Poi c'è l'ovvio sguardo rivolto verso altri conflitti: "Sì, poveri ucraini, ma ci sono tante altre guerre nel mondo di cui nessuno parla", ha detto Sabina Guzzanti. E ancora: "Siccome la grande maggioranza della popolazione è contro le armi e l'80% dell'informazione è a favore, noi pensiamo che il gioco sia truccato". Il giorno dopo sono arrivati i toni trionfalistici.

"Con questo evento 1500 persone hanno dato un segnale al Paese. Ho chiesto a tutti se volevano mandarlo in onda: a Sky, a Rainews, a La7, dove ho anche usato la parola magica gratis.
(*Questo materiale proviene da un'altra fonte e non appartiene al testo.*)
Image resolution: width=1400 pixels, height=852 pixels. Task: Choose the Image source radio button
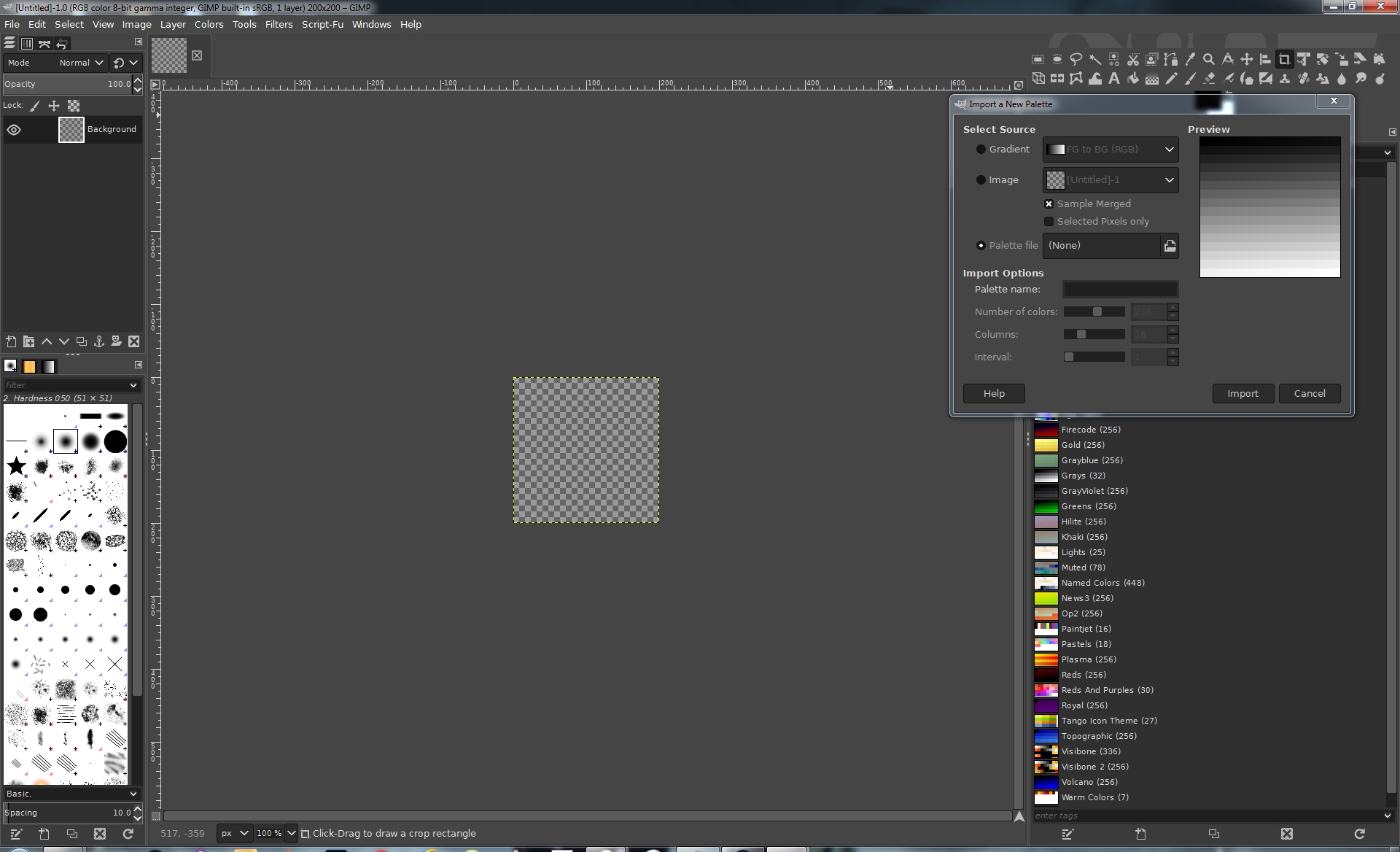981,180
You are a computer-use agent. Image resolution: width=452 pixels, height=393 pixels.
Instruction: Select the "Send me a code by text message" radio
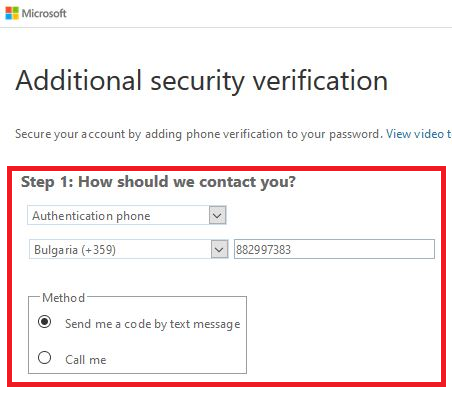(x=44, y=322)
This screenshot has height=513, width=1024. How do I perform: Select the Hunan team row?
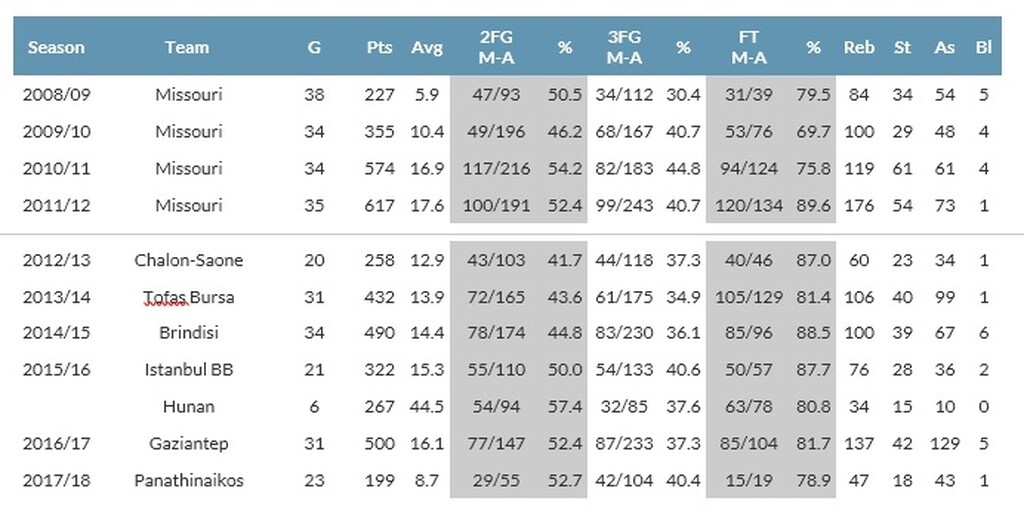click(x=189, y=407)
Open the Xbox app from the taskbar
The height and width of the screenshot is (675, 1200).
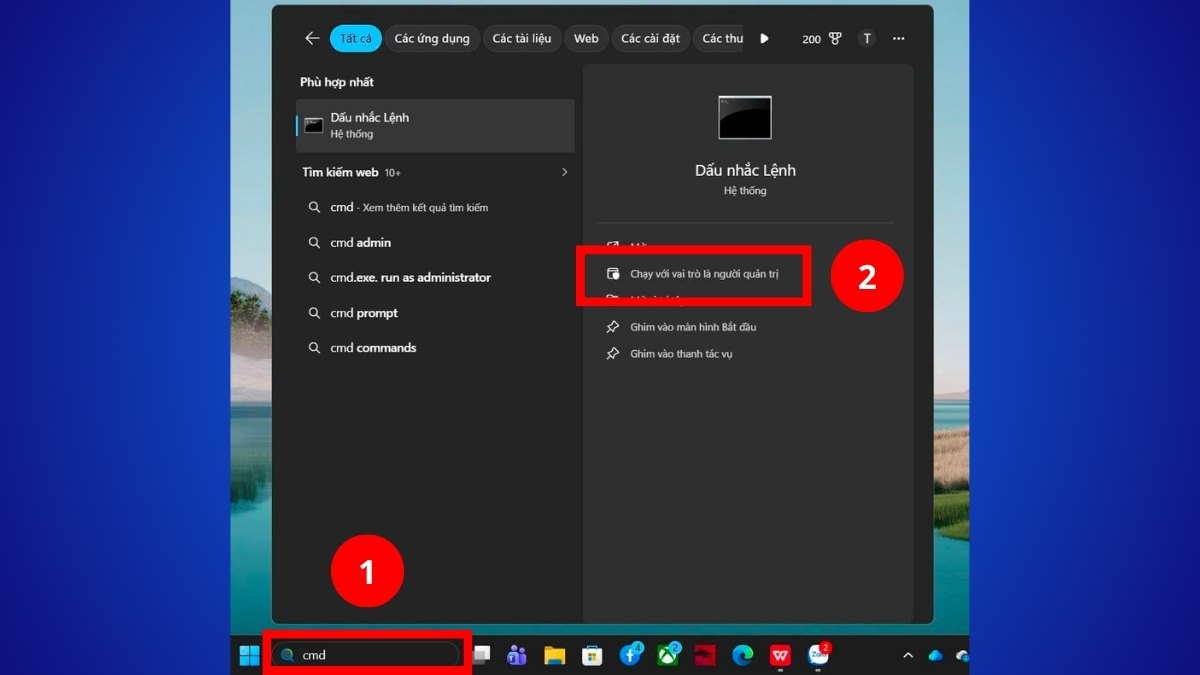pyautogui.click(x=667, y=657)
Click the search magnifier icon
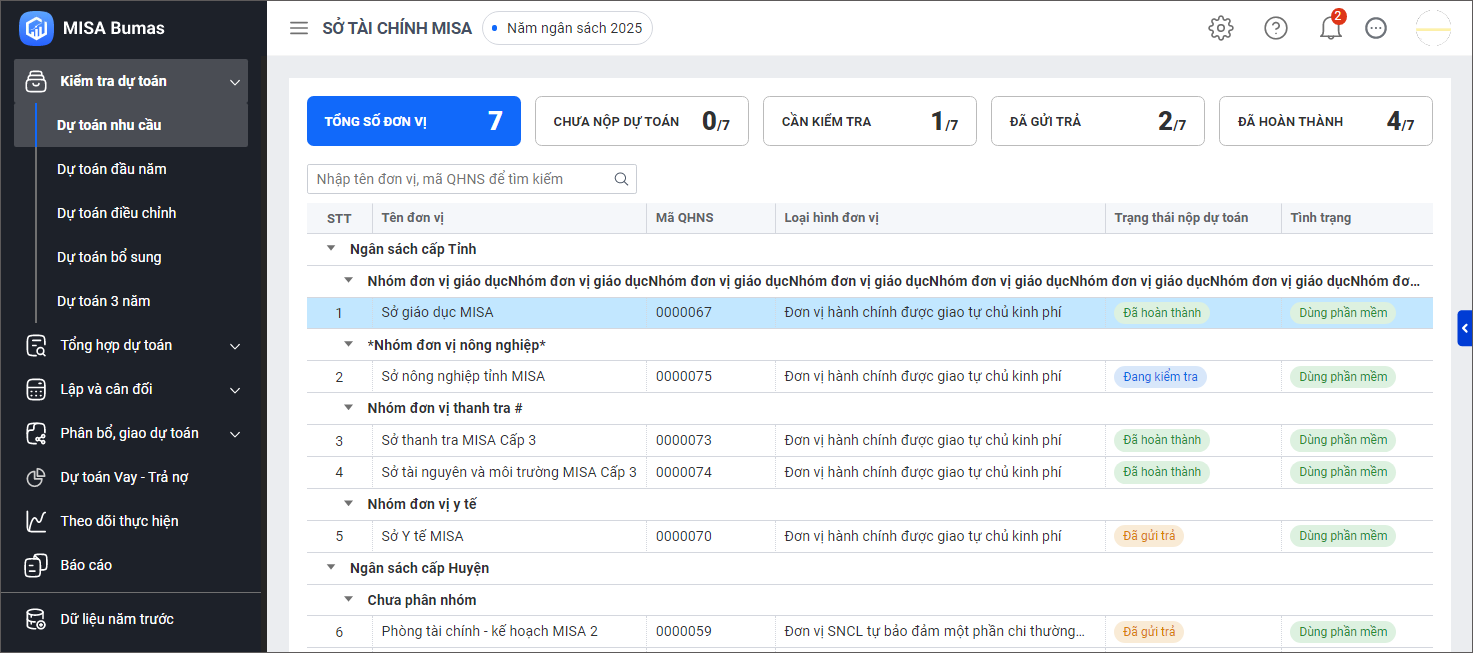Viewport: 1473px width, 653px height. click(x=621, y=179)
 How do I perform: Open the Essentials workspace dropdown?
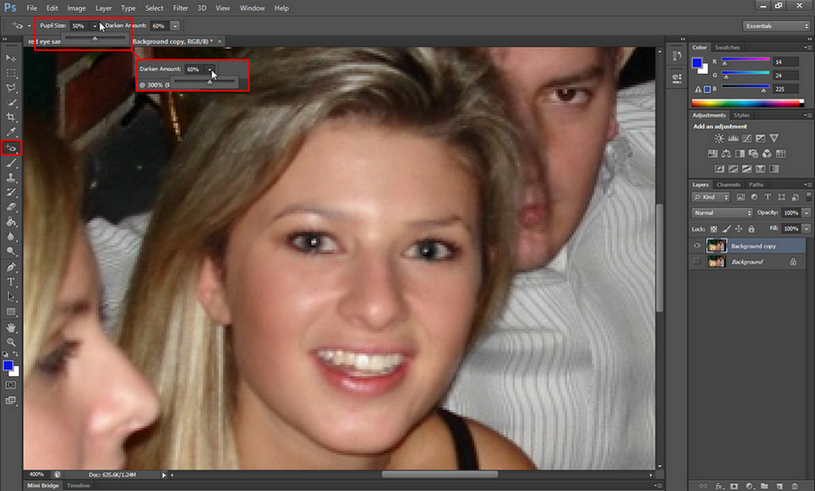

Nessuno ha voluto, ma ognuno può prendere il segnale Youtube e farlo vedere ai suoi amici su Facebook. Questo è straordinario", ha commentato Santoro nel corso della giornata di oggi, così come ripercorso dall'Ansa.

Aveva annunciato che avrebbe preso parte alla serata anche Jasmine Cristallo, una delle esponenti del gruppo dirigente de "Le Sardine": "Siamo imbevuti di militarismo. Stiamo umanizzando la guerra anziché escluderla dal nostro orizzonte culturale e politico. La cultura di guerra è stata instillata a punto tale da prevedere, per chi non vi si adegua, per chi vi si oppone timidamente o in maniera disinvolta, liste di proscrizione a mezzo stampa", ha commentato la "sardina", così come rimarcato dall'Adnkronos.

Il tutto ha trovato il plauso dell'ex sindaco di Napoli Luigi De Magistris, che nel frattempo è impegnato nella creazione di un cartello elettorale della sinistra massimalista per le prossime elezioni politiche.